Huh? -Os is the best in most scenarios, I use it unless I have a
good reason to go tweaking optimization. Smaller = better use of
icache = (almost always) faster.
But -Os is not standard---that is, it's not the ubiquitous optimization
flag used. -O2 is a de facto standard in that its usage is pretty well
ubiquitous. It is at least the default for Debian and Debian-derived
distributions, and might also be for Red Hat/CentOS/Fedora, though I
don't have a system in that family to check at present.
Most distributions that I am aware of (Debian and Ubuntu, for sure, and
I know that Slackware and other distributions that I have used or tried
at various points) use -O2. There are _some_ packages that are built
with -Os, though it's been long enough since I have seen them that I no
longer remember what they are. So, using -Os would skew the result
from what a standard package manager would use to build the software,
which is what I was interested in.
Also, I don't see a major difference between -O2 and -Os:
-rwxr-xr-x 1 mbt mbt 93936 2009-04-21 16:49 alltray.-O2*
-rwxr-xr-x 1 mbt mbt 89840 2009-04-21 16:49 alltray.-Os*
The binary compiled with -Os is exactly 4KiB smaller, which doesn't
improve anything (at least on this system). On a system that uses 4KiB
pages, you save one page; on a system that uses 2MB pages, you save
nothing, and the cache is big enough that 4KiB isn't going to matter
anyway, I don't think. I don't have the time to step through the
generated assembly for the program, but being that the savings aren't
that great on modern hardware, maybe it wouldn't skew the results at
all. That said, it's still not ubiquitous, but comparison between
using it and the JIT may be interesting.
I suppose the real test would be to dig up a piece of real old hardware
and to tests on that, or really small embedded hardware. That said, I
don't think I have anything that fits the bill that has a JIT ported to
it (yet).
--- Mike

### [SUPPLIED RECORDS]
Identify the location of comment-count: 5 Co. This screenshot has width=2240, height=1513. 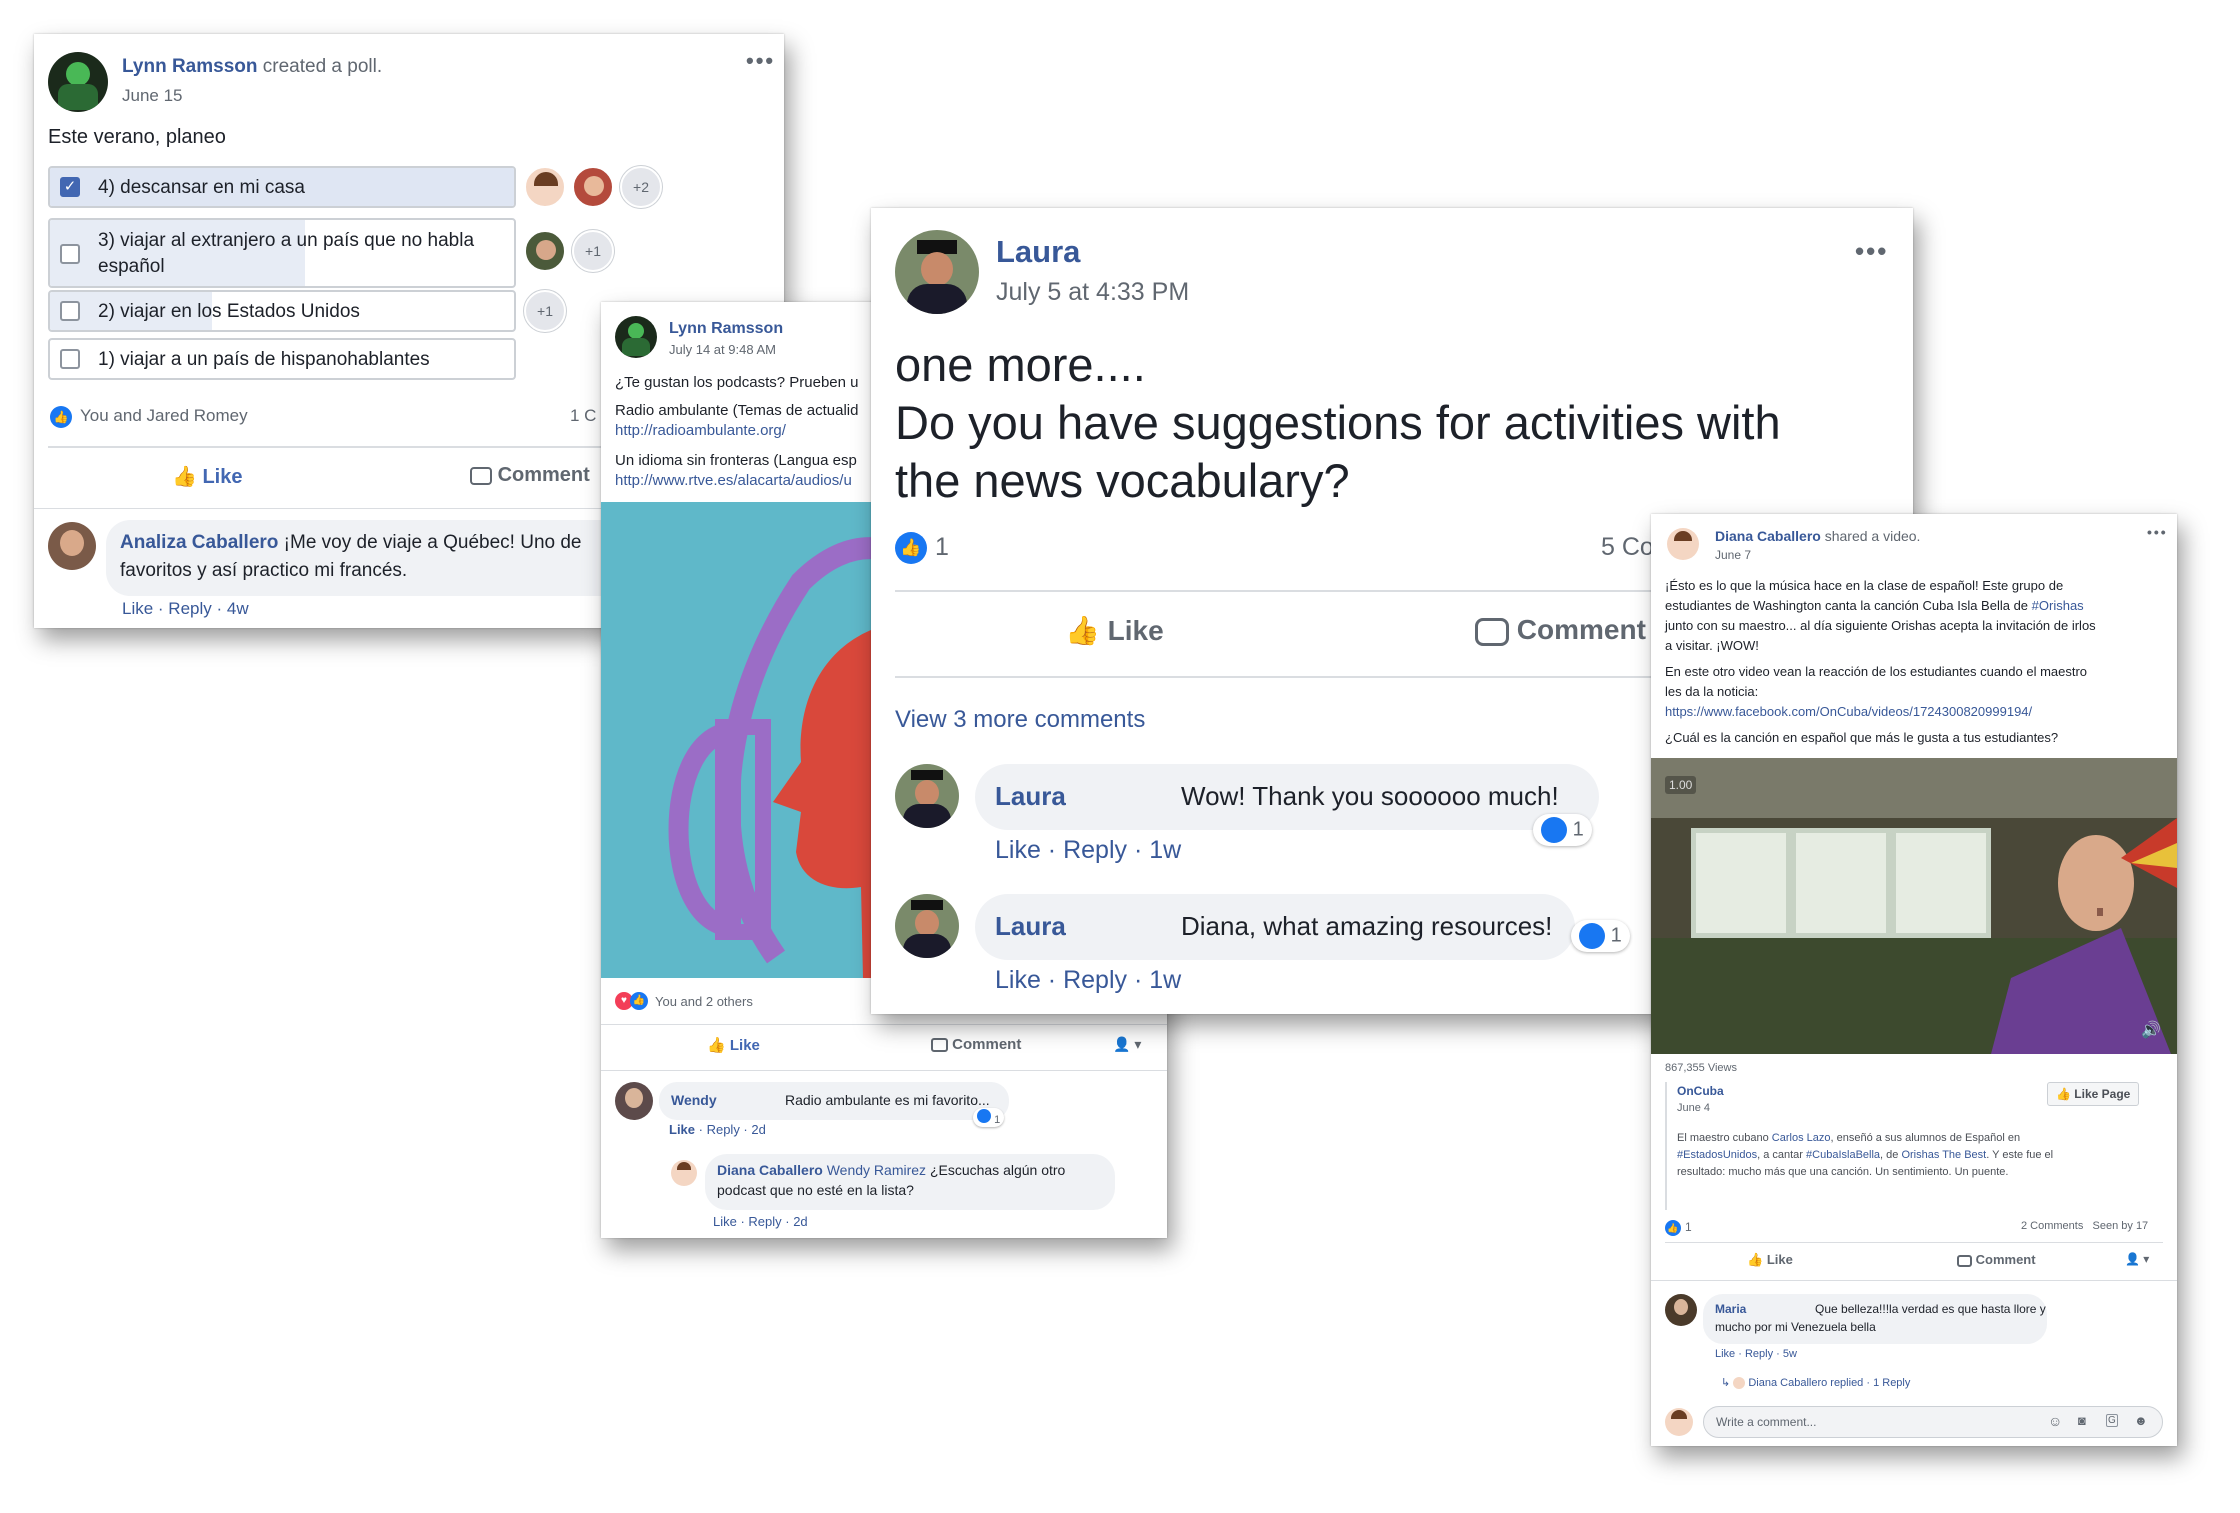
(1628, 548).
---
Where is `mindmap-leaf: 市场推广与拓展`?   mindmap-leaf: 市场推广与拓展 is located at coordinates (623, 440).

### [WORK ORDER 1]
List every Linux distribution that the compiler-flags post above names.
### [WORK ORDER 2]
For each statement, say whether it agrees with the compiler-flags post above, and quote the words from the post that decide it.
(a) The binary built with -Os is 4KiB smaller than the one built with -O2.
(b) The writer has confirmed that Fedora uses -O2 by default.
(c) The writer stepped through the generated assembly for the program.
### [WORK ORDER 3]
In the compiler-flags post above, what file size is shown for the binary compiled with -O2?

### [RESPONSE 1]
Debian, Red Hat, CentOS, Fedora, Ubuntu, Slackware

### [RESPONSE 2]
(a) Yes: "The binary compiled with -Os is exactly 4KiB smaller"
(b) No: "though I don't have a system in that family to check at present"
(c) No: "I don't have the time to step through the generated assembly for the program"

### [RESPONSE 3]
93936